SELECTED PASSAGE -
Begin
Contact Dr Burak Cerik
- Tel: +44 (0)1234 754050
- Email: Burak.Cerik@cranfield.ac.uk
- ORCID
- Google Scholar
- ResearchGate
Areas of expertise
- Computing, Simulation & Modelling
- Energy Asset Management
- Hydrogen
- Renewable Energy
- Structures and Materials
Background
Dr Burak Can Cerik is a Lecturer in Mechanical Engineering at Cranfield University, specialising in structural integrity analysis, fracture mechanics, offshore wind turbine design and analysis, and structural analysis under impact loading.
His educational journey includes a PhD in Naval Architecture from the University of Ulsan (Korea), an MSc in Mechanical Engineering from Gebze Institute of Technology (Turkey), and a BSc in Naval Architecture from Istanbul Technical University (Turkey).
Dr Cerik is recognized as a Chartered Engineer, along with memberships in esteemed bodies like IMarEST, RINA, and SNAME. He is also an Associate Fellow of the Advance HE.
Before joining Cranfield in 2023 as a Lecturer, he held the position of Principal Researcher at Inha University (Korea) through the prestigious Brain Pool fellowship. He also served as a Lecturer in Marine Structures at Newcastle University's Singapore campus for three years.
With a background in naval architecture, his research covers structural engineering, including impact mechanics, buckling and fatigue of steel structural components, using computational methods, and experimental testing. His recent focus has been on advancing eco-friendly fuel storage, involving areas such as structural dynamics, fatigue and fracture assessment and hydrogen.
Research opportunities
Dr Cerik is open to supervising externally funded or self-funded doctoral research students in the areas of:
- Material and structural integrity assessment for hydrogen storage and transportation infrastructure
- Mooring system design and analysis for floating offshore wind turbines
- Mechanical modelling and fatigue design of dynamic power cables for floating offshore wind turbines
- Data analytics and applied machine learning for offshore renewable energy
If you are interested in pursuing a doctorate in any of these fields, feel free to get in touch and submit speculative applications.
Dr Cerik is eager to foster collaborations with fellow academics, research organizations, and industrial partners for interdisciplinary research in these areas. For further discussions, please contact him via email.
Current activities
Dr Cerik is a Lecturer in Mechanical Engineering, based in the Centre for Energy Engineering within the Energy and Sustainability theme of the School of Water, Energy, and Environment. His expertise is focused on ensuring the structural integrity of energy structures, involving advanced finite element analysis and experimental investigations of material performance. His primary focus is on promoting structural longevity, ultimate strength, and resilience under extreme conditions. He is particularly interested in mechanical problems involving large deformations and catastrophic failure, spanning quasi-static to dynamic loading conditions.
End
WHAT TO DO -
• a. In the profile, in what year did Dr Cerik join Cranfield as a Lecturer?
• b. Please turn the profile's paragraph starting "Before joining Cranfield in 2023" into a short bulleted list that keeps its main facts.
• c. Write out a passage from the profile word for word, beginning at the words "Research opportunities" and stopping after "submit speculative applications.".
The data that comes next is separate material, apart from the profile.

DATASET EXCERPT -
Begin
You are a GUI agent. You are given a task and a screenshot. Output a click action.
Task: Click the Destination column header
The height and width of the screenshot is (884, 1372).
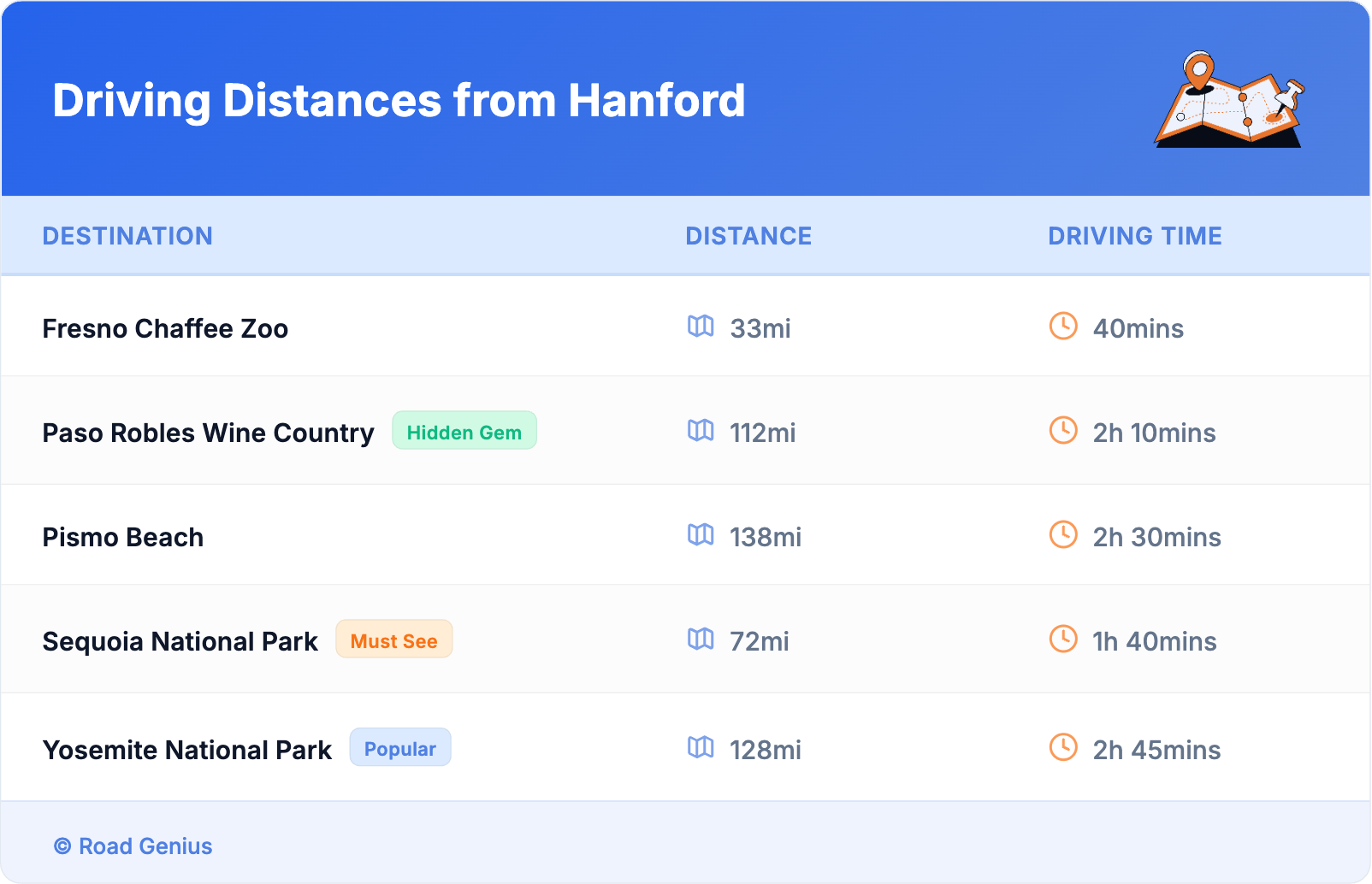coord(127,236)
End
TASK-BY-TASK OUTPUTS -
• a. 2023

• b.
- Joined Cranfield as a Lecturer in 2023.
- Earlier was Principal Researcher at Inha University (Korea) through the Brain Pool fellowship.
- Also served as a Lecturer in Marine Structures at Newcastle University's Singapore campus for three years.

• c.
Research opportunities
Dr Cerik is open to supervising externally funded or self-funded doctoral research students in the areas of:
- Material and structural integrity assessment for hydrogen storage and transportation infrastructure
- Mooring system design and analysis for floating offshore wind turbines
- Mechanical modelling and fatigue design of dynamic power cables for floating offshore wind turbines
- Data analytics and applied machine learning for offshore renewable energy
If you are interested in pursuing a doctorate in any of these fields, feel free to get in touch and submit speculative applications.